Viele Antworten sind Hypothesen, die geprüft werden müssen. Die Prüfung zeigt oft, dass die Hypothese falsch gewesen ist. In diesem Fall müssen neue Antworten für bereits bearbeitete Aufgaben gefunden werden. Beispielsweise hängt die Positionierung (in Phase 3) vom USP (in Phase 2) ab. Zeigt sich aber bei den Kundeninterviews, dass die Positionierung nicht überzeugend ist, muss unter Umständen ein neuer USP formuliert werden, was automatisch zu einer Überarbeitung der Positionierungsaussage führt. Es könnte notwendig sein, diesen Kreislauf mehrmals zu durchlaufen, bis eine überzeugende Positionierung gefunden worden ist.
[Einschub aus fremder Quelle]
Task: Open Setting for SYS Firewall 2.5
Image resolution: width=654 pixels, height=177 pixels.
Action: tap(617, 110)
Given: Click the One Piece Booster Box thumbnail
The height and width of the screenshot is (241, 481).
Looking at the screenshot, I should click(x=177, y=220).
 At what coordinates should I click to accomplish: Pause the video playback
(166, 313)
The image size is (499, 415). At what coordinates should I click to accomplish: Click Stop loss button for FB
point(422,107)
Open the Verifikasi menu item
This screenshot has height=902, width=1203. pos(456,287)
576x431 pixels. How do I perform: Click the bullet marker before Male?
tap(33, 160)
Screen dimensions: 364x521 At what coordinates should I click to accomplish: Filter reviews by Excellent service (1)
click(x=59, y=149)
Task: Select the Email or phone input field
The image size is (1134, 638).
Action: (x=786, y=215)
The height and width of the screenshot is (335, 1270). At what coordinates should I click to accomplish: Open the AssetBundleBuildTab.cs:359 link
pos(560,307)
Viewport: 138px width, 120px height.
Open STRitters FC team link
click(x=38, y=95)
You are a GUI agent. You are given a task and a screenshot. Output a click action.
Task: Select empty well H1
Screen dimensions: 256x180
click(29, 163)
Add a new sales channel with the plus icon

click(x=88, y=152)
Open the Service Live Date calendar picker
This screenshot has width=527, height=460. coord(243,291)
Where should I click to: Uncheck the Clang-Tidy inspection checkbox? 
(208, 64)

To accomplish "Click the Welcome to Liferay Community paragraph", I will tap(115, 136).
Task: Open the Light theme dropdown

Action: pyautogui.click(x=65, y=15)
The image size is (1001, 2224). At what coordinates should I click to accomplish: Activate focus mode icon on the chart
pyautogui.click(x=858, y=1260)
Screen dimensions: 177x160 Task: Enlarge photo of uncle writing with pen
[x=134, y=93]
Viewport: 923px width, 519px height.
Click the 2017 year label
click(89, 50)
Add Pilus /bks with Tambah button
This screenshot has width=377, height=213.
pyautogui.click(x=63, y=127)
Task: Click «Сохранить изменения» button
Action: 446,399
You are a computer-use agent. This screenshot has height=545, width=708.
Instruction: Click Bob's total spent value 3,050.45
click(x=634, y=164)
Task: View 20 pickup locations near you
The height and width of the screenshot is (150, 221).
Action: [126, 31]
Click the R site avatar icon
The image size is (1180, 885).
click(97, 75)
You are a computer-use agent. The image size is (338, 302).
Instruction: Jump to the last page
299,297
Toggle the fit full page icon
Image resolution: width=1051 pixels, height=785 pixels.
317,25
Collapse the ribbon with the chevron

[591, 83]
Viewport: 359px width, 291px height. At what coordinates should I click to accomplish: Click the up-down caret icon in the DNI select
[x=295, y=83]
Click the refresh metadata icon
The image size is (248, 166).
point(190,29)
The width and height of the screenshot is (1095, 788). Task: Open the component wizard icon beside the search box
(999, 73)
Es sollten immer zumindest vorläufige Antworten für jede Phase stehen, bevor die nächste Phase begonnen wird. Aufgaben, die zur selben Phase gehören, sind meistens miteinander verknüpft. Ausnahmen wie 2.4 (Vision), die unabhängig bearbeitet werden können, sind im Playbook als solche gekennzeichnet.

Nicht angesprochene Themen

Das Founder’s Playbook beschreibt (bei weitem!) nicht alle Vorbereitungsschritte für die Gründung eines Startups. Es wird keine der folgenden wichtigen Themen behandelt:

  • Team-Zusammenstellung und Teamarbeit
  • Persönliche Anforderungen an die Gründer
  • Rechtsform des Unternehmens und Vertragsgestaltung
  • Patente und Verwertungsrechte
  • Finanzierung
  • Business Planning

Natürlich müssen sich Gründer auch diesen Themen widmen.

Zusammenarbeit mit einem Gründungsberater

Das Founder’s Playbook wurde für die Verwendung durch Gründungsberater an einer Universität konzipiert. Es soll ihnen und den von ihnen betreuten Gründungsteams eine logische Struktur und ein Arbeitsprogramm bereitstellen, um deren Zusammenarbeit (die sich über mehrere Monate erstreckt) zu erleichtern und bessere Ergebnisse zu ermöglichen.

Dies ist einer der Gründe, die die Weglassung ausführlicher Methodenbeschreibungen und Aufgabenblätter im Playbook ermöglicht haben: Ein kompetenter Gründungsberater kennt die entsprechenden Informationen und Denkmodelle und kann sie selbst den von ihm betreuten Gründerteams zur Verfügung stellen.